India’s largest green energy company, the Adani Group, is facing bribery charges in the United States. These accusations have led to questions about whether the situation will impact Delhi’s clean power plans.
American prosecutors claim the Adani Group’s CEO, Gautam Adani, offered $250 million to Indian government officials in exchange for billions of dollars in renewable energy development contracts. Officials said this scheme occurred from 2020 to this year.
The U.S. attorney for the Eastern District of New York alleged in a release accompanying the indictment against the company that the conspirators “lied about the bribery scheme as they sought to raise capital from U.S. and international investors.”
This legal trouble for the Adani Group comes as the company has pledged to invest $100 billion to support India’s renewable energy transition. The company aimed to supply 10% of the country’s renewable electricity needs by 2032.

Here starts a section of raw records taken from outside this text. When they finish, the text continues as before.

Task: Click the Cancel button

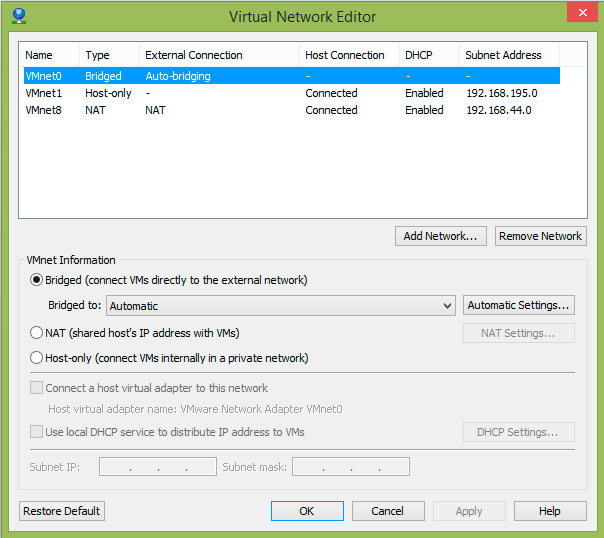Action: coord(388,511)
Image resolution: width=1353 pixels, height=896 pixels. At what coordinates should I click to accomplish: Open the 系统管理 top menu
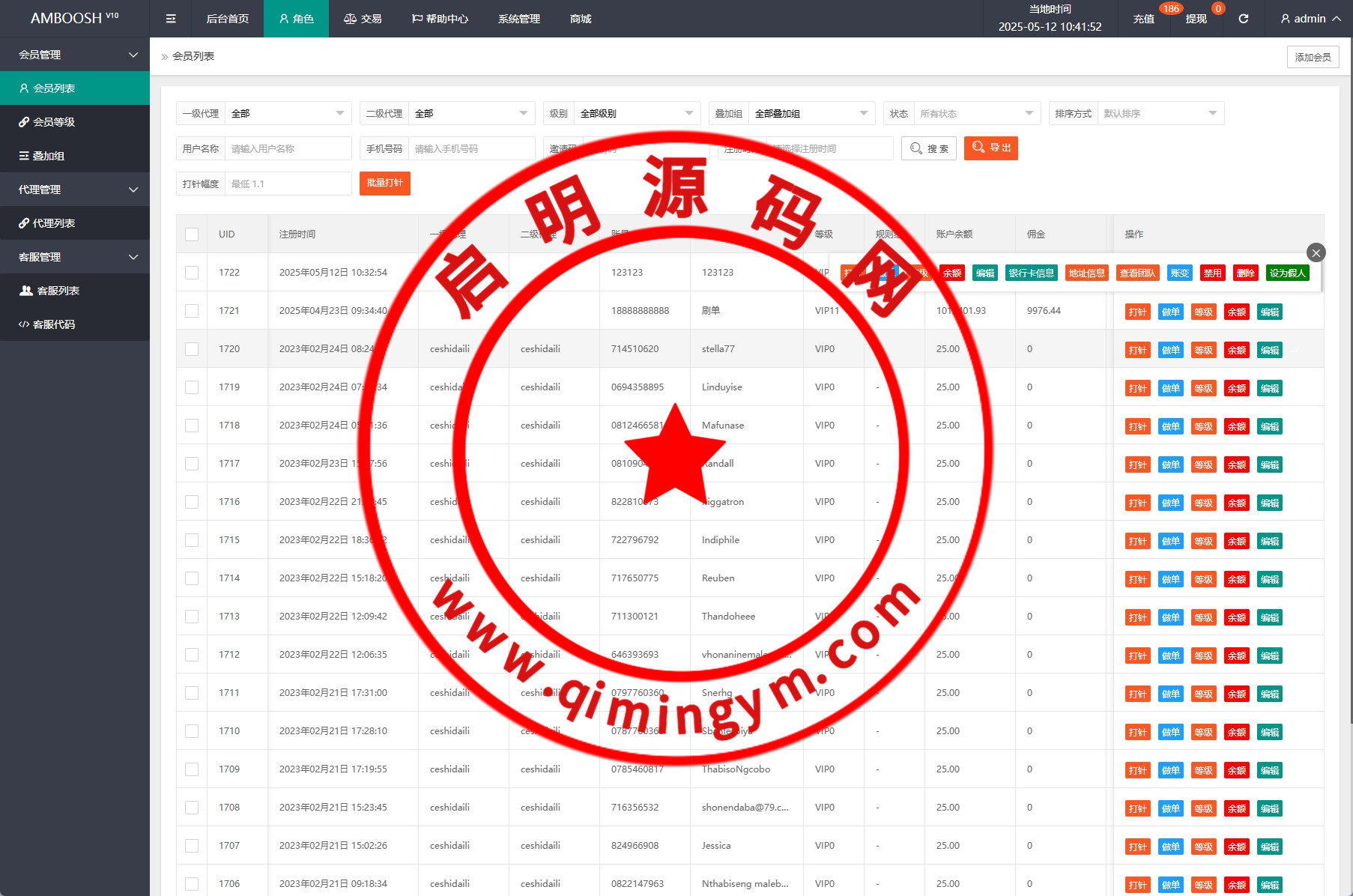[518, 19]
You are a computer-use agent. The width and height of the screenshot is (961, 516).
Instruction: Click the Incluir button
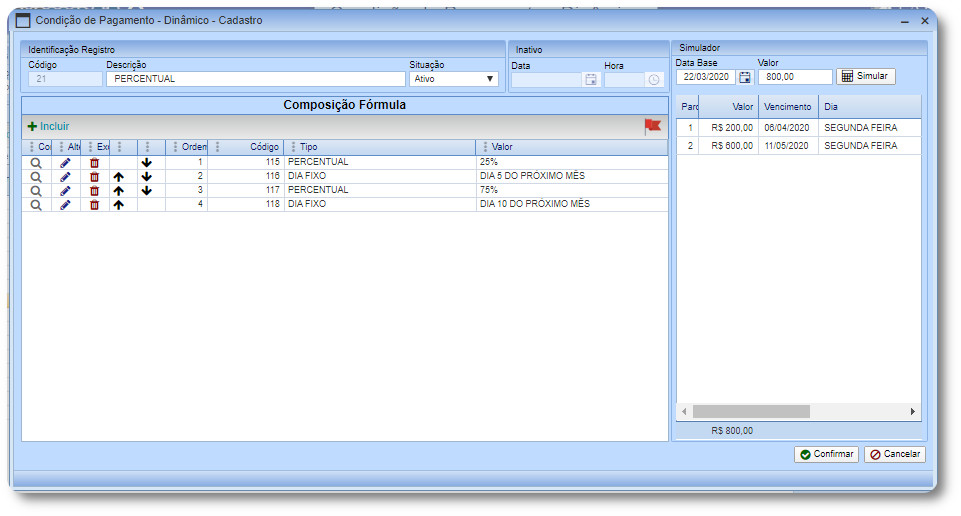click(48, 126)
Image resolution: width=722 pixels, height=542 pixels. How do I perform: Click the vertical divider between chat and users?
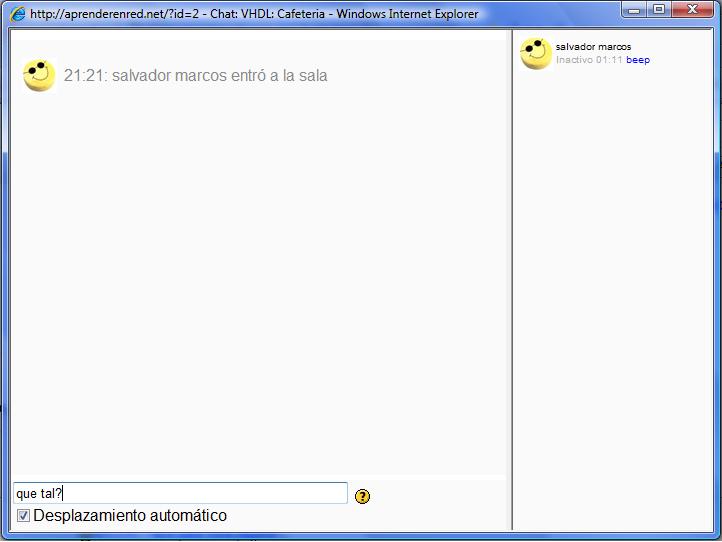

Fallout from the indictment has already begun. French power conglomerate TotalEnergies suspended additional investments in the Adani Group. The U.S. also canceled a $600 million bond offering to the company immediately after the news became public.
Major credit agencies have downgraded the Adani Group’s ratings to negative. Global lenders are reportedly reevaluating their relationships with the company.
These developments could ultimately have some major financial implications for the Adani Group. The company dependence on international banks and bonds for long-term debt has grown significantly. Experts said it grew from 14% in 2016 to 60% today.
However, industry analysts and competitors believe the charges are unlikely to derail India’s renewable energy goals. One rival CEO described the situation to the BBC as a “passing dark cloud” unlikely to hinder the country’s clean power momentum.
Analysts agree that while the company’s expansion plans may face temporary delays, the situation shouldn’t prevent India’s renewable energy targets from remaining on track.